Stored data:
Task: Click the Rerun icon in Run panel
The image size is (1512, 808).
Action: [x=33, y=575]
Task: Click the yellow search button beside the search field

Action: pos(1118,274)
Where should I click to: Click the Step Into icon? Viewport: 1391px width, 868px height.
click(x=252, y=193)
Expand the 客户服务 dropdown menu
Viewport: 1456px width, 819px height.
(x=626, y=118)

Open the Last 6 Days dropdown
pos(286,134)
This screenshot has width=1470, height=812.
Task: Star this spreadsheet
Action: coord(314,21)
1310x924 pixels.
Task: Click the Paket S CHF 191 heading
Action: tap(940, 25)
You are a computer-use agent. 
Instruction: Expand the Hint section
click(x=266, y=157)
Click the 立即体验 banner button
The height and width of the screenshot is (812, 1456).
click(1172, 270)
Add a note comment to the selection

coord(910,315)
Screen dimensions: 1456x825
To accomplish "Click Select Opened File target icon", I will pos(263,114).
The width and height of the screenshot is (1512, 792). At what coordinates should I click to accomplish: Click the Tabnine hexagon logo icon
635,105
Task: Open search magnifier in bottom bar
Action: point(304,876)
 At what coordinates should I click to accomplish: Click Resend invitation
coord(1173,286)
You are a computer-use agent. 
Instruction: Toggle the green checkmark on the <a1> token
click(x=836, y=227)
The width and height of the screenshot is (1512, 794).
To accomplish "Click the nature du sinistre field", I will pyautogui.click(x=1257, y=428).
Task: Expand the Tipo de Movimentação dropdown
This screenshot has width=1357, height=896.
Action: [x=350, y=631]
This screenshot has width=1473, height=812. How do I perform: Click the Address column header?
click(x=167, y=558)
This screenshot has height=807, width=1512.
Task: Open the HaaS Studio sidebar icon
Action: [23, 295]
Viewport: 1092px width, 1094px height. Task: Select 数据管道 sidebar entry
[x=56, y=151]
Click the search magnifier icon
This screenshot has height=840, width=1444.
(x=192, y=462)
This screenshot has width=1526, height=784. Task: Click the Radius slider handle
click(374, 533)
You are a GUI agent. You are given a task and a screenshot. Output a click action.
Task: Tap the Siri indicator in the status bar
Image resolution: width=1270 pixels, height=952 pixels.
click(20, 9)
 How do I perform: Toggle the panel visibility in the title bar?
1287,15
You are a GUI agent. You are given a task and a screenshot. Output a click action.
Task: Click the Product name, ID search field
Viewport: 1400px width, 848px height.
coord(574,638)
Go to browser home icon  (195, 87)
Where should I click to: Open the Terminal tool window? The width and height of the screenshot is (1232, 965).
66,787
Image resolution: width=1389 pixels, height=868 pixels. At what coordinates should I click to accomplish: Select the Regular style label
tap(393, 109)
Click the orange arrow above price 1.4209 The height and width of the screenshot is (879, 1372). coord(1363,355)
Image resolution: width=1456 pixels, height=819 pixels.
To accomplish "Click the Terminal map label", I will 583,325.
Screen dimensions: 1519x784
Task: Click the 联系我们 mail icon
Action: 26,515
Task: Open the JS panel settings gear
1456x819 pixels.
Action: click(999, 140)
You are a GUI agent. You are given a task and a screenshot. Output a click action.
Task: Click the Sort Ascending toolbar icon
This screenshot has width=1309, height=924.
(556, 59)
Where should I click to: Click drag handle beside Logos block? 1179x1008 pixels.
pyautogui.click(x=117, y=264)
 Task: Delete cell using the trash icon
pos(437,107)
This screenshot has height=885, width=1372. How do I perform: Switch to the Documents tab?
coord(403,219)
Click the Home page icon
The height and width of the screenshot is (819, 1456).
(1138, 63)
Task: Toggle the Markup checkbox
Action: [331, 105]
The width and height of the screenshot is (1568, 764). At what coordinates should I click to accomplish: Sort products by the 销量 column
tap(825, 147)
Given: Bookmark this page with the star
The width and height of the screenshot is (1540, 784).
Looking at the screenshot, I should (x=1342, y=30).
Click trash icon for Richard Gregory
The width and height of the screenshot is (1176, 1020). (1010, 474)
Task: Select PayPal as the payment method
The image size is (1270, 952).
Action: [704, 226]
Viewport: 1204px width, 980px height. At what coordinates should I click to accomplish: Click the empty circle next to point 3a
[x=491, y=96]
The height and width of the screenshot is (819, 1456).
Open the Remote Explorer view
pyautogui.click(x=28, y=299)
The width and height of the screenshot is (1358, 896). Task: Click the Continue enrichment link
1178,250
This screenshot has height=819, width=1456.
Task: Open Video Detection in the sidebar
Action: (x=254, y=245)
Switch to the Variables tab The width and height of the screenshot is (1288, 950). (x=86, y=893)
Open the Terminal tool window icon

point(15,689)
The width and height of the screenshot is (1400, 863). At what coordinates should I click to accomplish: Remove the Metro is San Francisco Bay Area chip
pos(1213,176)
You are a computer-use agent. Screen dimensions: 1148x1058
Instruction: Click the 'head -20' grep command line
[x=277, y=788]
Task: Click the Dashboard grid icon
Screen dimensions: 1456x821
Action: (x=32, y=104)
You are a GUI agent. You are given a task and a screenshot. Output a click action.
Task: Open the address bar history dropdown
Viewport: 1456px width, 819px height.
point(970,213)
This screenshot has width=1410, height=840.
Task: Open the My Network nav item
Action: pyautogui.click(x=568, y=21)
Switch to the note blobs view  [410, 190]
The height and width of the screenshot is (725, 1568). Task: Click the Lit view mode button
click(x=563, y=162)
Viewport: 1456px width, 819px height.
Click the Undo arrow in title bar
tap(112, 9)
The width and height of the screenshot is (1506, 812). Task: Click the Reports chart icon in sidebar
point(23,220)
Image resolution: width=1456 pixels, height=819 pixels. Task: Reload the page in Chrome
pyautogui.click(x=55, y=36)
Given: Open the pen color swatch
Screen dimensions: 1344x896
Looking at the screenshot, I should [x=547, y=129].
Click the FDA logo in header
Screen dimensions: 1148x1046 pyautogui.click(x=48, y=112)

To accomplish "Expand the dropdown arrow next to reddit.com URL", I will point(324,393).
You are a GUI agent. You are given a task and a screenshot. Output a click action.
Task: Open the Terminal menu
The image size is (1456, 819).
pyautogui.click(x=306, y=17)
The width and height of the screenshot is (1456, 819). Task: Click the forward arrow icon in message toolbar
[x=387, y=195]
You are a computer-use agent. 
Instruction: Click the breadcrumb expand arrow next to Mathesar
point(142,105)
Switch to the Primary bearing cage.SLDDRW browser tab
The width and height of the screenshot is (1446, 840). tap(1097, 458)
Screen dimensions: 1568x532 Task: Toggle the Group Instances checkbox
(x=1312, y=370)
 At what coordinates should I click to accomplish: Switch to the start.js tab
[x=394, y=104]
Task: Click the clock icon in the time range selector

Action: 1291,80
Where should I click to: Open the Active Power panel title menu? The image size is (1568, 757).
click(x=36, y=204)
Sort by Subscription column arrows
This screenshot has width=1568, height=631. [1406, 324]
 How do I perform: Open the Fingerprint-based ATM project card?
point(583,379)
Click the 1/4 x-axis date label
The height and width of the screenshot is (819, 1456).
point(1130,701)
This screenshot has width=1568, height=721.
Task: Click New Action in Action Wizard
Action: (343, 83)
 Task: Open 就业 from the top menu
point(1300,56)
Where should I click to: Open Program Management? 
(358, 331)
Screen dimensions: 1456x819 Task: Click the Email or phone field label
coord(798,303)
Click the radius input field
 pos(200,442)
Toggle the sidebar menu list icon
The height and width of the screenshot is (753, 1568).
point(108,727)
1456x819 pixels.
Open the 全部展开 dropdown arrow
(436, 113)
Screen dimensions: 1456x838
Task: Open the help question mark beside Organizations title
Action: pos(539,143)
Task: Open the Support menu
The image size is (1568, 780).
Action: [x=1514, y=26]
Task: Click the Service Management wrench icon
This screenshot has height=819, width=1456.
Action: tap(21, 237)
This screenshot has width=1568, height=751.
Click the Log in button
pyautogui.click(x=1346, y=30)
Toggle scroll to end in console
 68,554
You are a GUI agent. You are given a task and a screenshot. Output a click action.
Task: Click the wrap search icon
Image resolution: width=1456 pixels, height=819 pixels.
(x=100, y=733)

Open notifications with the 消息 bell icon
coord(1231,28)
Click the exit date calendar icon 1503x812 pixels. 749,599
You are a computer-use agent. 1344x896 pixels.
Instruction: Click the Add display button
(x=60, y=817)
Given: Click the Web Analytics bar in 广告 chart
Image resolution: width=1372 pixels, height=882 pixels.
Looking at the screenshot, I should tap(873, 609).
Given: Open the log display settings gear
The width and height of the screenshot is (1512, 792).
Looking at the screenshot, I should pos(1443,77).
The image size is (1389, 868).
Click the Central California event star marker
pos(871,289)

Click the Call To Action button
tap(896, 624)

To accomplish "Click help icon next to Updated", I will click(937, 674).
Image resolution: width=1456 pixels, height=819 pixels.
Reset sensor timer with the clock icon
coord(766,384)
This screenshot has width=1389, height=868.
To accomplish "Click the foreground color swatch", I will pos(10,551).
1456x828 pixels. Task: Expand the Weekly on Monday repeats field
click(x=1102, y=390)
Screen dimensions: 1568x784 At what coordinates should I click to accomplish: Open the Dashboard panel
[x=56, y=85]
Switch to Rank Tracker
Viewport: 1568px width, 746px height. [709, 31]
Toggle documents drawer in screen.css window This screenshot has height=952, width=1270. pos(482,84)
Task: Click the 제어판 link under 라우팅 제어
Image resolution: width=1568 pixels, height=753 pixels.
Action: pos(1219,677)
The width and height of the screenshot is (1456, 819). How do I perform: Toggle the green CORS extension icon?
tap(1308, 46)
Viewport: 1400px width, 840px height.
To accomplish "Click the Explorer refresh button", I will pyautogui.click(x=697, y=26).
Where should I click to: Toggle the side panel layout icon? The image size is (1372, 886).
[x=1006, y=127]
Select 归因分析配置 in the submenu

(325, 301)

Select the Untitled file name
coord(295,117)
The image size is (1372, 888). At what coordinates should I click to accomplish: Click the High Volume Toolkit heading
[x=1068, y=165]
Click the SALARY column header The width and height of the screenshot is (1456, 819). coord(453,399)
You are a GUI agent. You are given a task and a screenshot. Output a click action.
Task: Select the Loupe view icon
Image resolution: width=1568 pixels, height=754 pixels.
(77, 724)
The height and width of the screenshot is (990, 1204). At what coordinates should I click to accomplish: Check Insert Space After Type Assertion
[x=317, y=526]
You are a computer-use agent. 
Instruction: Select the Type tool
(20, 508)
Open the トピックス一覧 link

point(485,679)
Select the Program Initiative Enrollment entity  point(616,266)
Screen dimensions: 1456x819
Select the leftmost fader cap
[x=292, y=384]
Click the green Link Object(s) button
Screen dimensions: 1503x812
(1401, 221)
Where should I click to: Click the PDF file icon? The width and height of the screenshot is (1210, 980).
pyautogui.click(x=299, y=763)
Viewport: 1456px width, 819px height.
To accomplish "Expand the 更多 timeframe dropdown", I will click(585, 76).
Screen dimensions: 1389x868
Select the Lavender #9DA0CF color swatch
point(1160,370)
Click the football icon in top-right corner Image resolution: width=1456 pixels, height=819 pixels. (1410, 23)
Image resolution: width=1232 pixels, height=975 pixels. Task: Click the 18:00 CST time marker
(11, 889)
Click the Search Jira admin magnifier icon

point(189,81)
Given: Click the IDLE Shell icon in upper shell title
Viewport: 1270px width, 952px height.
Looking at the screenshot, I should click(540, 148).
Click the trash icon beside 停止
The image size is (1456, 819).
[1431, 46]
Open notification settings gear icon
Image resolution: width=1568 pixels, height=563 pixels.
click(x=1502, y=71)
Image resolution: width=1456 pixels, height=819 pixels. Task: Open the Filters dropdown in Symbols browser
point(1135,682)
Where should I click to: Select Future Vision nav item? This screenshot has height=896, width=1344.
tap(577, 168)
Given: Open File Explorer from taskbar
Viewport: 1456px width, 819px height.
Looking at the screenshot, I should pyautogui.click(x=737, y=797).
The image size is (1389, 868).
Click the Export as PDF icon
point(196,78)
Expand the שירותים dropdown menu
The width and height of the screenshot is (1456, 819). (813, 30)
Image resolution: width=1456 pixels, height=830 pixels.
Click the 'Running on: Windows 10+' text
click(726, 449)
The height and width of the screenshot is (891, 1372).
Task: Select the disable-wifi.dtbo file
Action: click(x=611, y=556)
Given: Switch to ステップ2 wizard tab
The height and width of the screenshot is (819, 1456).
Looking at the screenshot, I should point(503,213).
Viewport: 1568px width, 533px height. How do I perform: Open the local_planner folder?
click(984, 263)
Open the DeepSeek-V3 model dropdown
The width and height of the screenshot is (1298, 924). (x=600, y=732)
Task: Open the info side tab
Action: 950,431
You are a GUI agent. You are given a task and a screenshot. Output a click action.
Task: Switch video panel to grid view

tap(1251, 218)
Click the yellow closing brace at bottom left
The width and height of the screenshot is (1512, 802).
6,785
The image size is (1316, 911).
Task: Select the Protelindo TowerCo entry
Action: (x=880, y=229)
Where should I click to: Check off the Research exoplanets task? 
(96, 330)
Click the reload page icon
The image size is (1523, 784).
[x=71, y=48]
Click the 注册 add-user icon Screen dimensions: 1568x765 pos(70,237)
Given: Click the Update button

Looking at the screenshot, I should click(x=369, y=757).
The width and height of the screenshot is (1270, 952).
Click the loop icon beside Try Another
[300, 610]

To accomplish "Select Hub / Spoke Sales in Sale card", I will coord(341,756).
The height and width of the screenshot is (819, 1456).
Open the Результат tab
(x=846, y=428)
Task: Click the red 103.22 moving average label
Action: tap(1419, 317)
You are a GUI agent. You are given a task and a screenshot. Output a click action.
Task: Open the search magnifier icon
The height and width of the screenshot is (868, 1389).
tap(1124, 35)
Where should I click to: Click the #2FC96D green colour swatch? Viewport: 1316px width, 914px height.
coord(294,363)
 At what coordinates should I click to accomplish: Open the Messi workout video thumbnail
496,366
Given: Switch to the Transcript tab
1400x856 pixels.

Assigned task:
Only the lines from the one with "Open the DeepSeek-V3 model dropdown" through the end of the data belong in the answer, each reproduced exactly.

Solution for this exercise:
Open the DeepSeek-V3 model dropdown
The width and height of the screenshot is (1298, 924). (x=600, y=732)
Task: Open the info side tab
Action: 950,431
You are a GUI agent. You are given a task and a screenshot. Output a click action.
Task: Switch video panel to grid view

tap(1251, 218)
Click the yellow closing brace at bottom left
The width and height of the screenshot is (1512, 802).
6,785
The image size is (1316, 911).
Task: Select the Protelindo TowerCo entry
Action: (x=880, y=229)
Where should I click to: Check off the Research exoplanets task? 
(96, 330)
Click the reload page icon
The image size is (1523, 784).
[x=71, y=48]
Click the 注册 add-user icon Screen dimensions: 1568x765 pos(70,237)
Given: Click the Update button

Looking at the screenshot, I should click(x=369, y=757).
The width and height of the screenshot is (1270, 952).
Click the loop icon beside Try Another
[300, 610]

To accomplish "Select Hub / Spoke Sales in Sale card", I will coord(341,756).
The height and width of the screenshot is (819, 1456).
Open the Результат tab
(x=846, y=428)
Task: Click the red 103.22 moving average label
Action: tap(1419, 317)
You are a GUI agent. You are given a task and a screenshot. Output a click action.
Task: Open the search magnifier icon
The height and width of the screenshot is (868, 1389).
tap(1124, 35)
Where should I click to: Click the #2FC96D green colour swatch? Viewport: 1316px width, 914px height.
coord(294,363)
 At what coordinates should I click to accomplish: Open the Messi workout video thumbnail
496,366
Given: Switch to the Transcript tab
1400x856 pixels.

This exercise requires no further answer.